The fluidity of the postmodern age is mostly reflected in the relativization of the previous reference (value, aesthetic, ideological, national, cultural, subcultural, gender and other) points around which some of the possible identities are built. The beginning of the current "crisis" of identity began, as is often interpreted in social theories, with the process of globalization, that is, with the redefinition of hitherto known, and recognized by others, identification frameworks. In addition to the technologization and medialization of society on a global level, the contemporary culture of consumerism as well as the different lifestyles it shapes offer each individual the freedom to make one or more identity choices.
Identity and new challenges
In this sense, identity is mostly perceived as a potential for different forms of expression and play. It depends on how we perceive ourselves, but also how we present ourselves to others, which, according to the postmodernist interpretation, makes it a kind of dramatically constructed form. In addition, every modern individual is a parallel "owner" of several (types of) identities that are not mutually exclusive (at the same time we can be, say, a Frenchman or a Montenegrin or a Russian, but also a European, a citizen of the world or, on the other hand, a student, i.e. a lawyer, at the same time, a sports fan or an avid fisherman, etc., just as the "content" of any identity is not always the same, but depends on the contextual interpretation). Namely, modern times are democratizing the process of identification, i.e. it offers the possibility to (re)define ourselves relatively easily, given that identity is a narrative that is created/imagined on a social and psychological level, but it also makes it fragile, unstable due to constant fragmentation and new challenges.
However, any kind of identity exists on the basis of an imagined sameness and a shared feeling, for example, of ethnicity, regional affiliation, professional orientation, lifestyle, etc. it keeps the concrete (identity) fiction real, i.e. it recreates it in the play of real or imagined differences. In order to be Us, we always need some Others. And considering that identity is created on a cultural and social level, its constructive character is more visible in postmodern society than in traditional, even modern, which interpreted it as a relatively stable category. Therefore, the contemporary postmodern identity is (no longer) an imposed given, as interpreted by essentialist theories, but is constantly being discovered and defined again and again, first of all, in the dialogue with the so-called to others. In other words, the social content of different identity forms changes depending on the interpretation of the relationship between existing, (re)known identities. The postmodern age
The constructivist approach, as opposed to the essentialist approach, is reflected both on the social and individual level through the constant questioning of one's own identity within a national, ideological, professional or some other (in)formal structure. Thus, the socially acceptable processual nature of identity in a postmodern and consumerist-oriented society, on the one hand, frees us from social shackles on the micro and macro level, while on the other, it calls into question the existence of a stable, coherent self, which again seems confusing, insufficiently reliable in interaction with other, same or completely different, identities. Also, the problem of identification in postmodern society is that it is also played out, similarly as in traditional societies, by accepting some identity matrix. Although standardization and unification is voluntary, in the end, it is also an expression of a certain offer or acceptance of a desirable recommendation.

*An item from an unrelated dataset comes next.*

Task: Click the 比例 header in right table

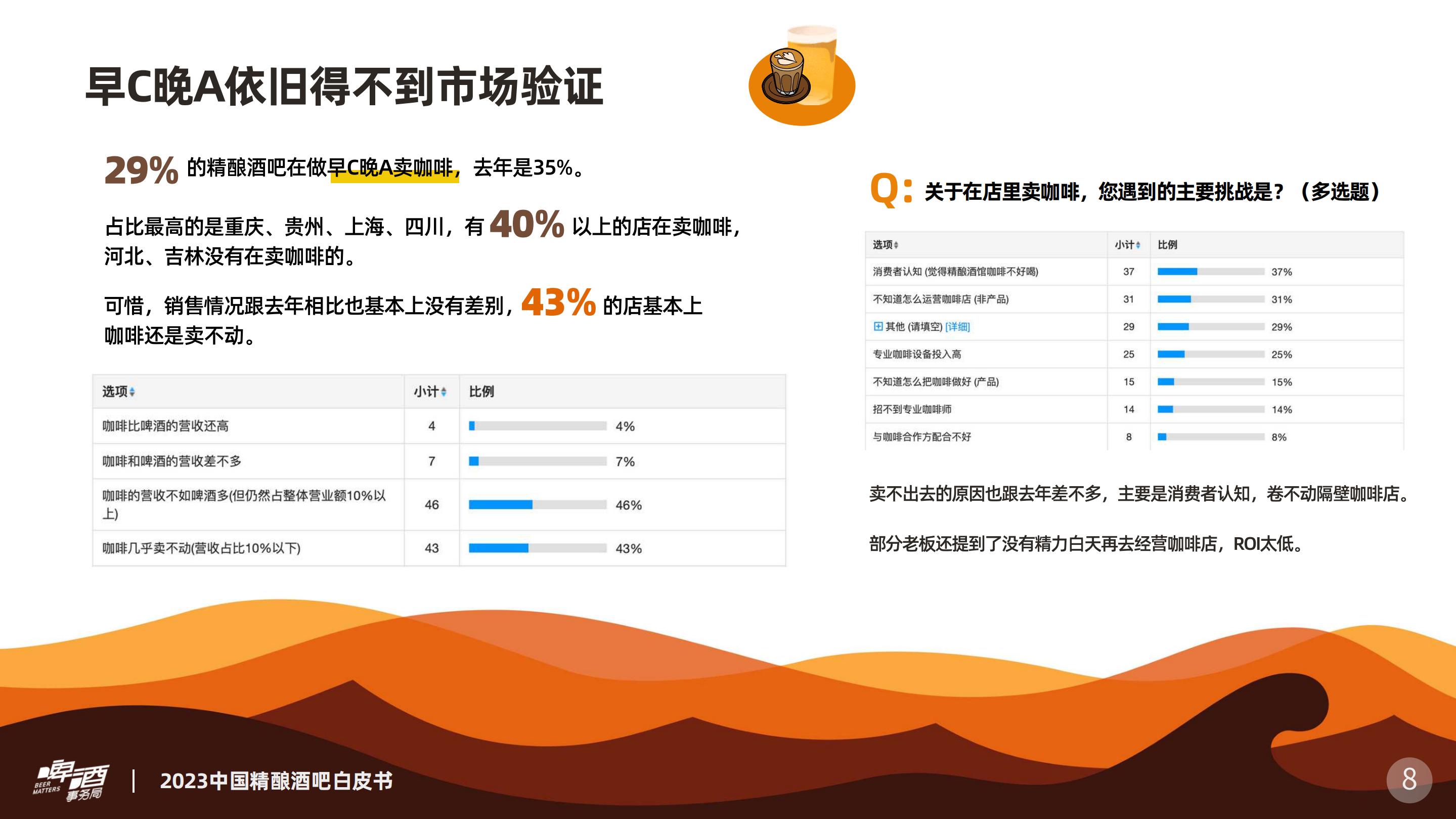Action: click(x=1167, y=245)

The postmodern age in which we live and through the daily dynamics of individual and collective social, economic and political relations shows that the hitherto known systems of cultural differences are increasingly difficult to survive, given the constant movement of people, information, goods and capital. First of all, modern technology, media, pragmatic national or personal interests, inside and outside, relativize existing cultural and national frameworks, change the concept of space, as well as ethnic and national distances (closeness and distance between geographical points, i.e. regions and their inhabitants, and the perception of the foreigner and otherness in general in the everyday dynamics of intertwined social relations). This, in a way, changes not only the ethnological "map" of the modern world, but also reconstructs the aforementioned individual sense of belonging, so, in addition to the survival or strengthening of national identities, forms of supranational identification are increasingly expressed (through, say, belonging to the so-called culture of the world , European, Latin American, etc.).
Producing new identities
Especially the mass media and the (popular and consumer) culture they indirectly produce do not know cultural, national, political or any other boundaries. Globalization, namely, implies the broadest form of identification, in which national identities are transformed by themselves, given that the main political and economic decisions are made from world power centers, that new cultural values and standards appear, as well as new forms of expression, understandable to all or most , in the form of popular symbols, heroes, myths, etc.
Therefore, as a result of the general medialization and virtualization of the world, the importance of territorial features is lost, and, after all, locality is becoming more and more fragile, regardless of whether it is viewed from a national or a wider, even global framework. After all, like the postmodern personality, she is filled with contradictions, destabilized by the movement of people and displaced by the emergence, as A. Appaduraj would say, of new types of virtual neighborhoods. In fact, borders, in the territorial and political sense, are becoming increasingly irrelevant, with the space (of action and interaction) expanding and narrowing at the same time, bearing in mind that a new type of "global locality" is emerging, i.e. phenomena of sameness and simultaneity.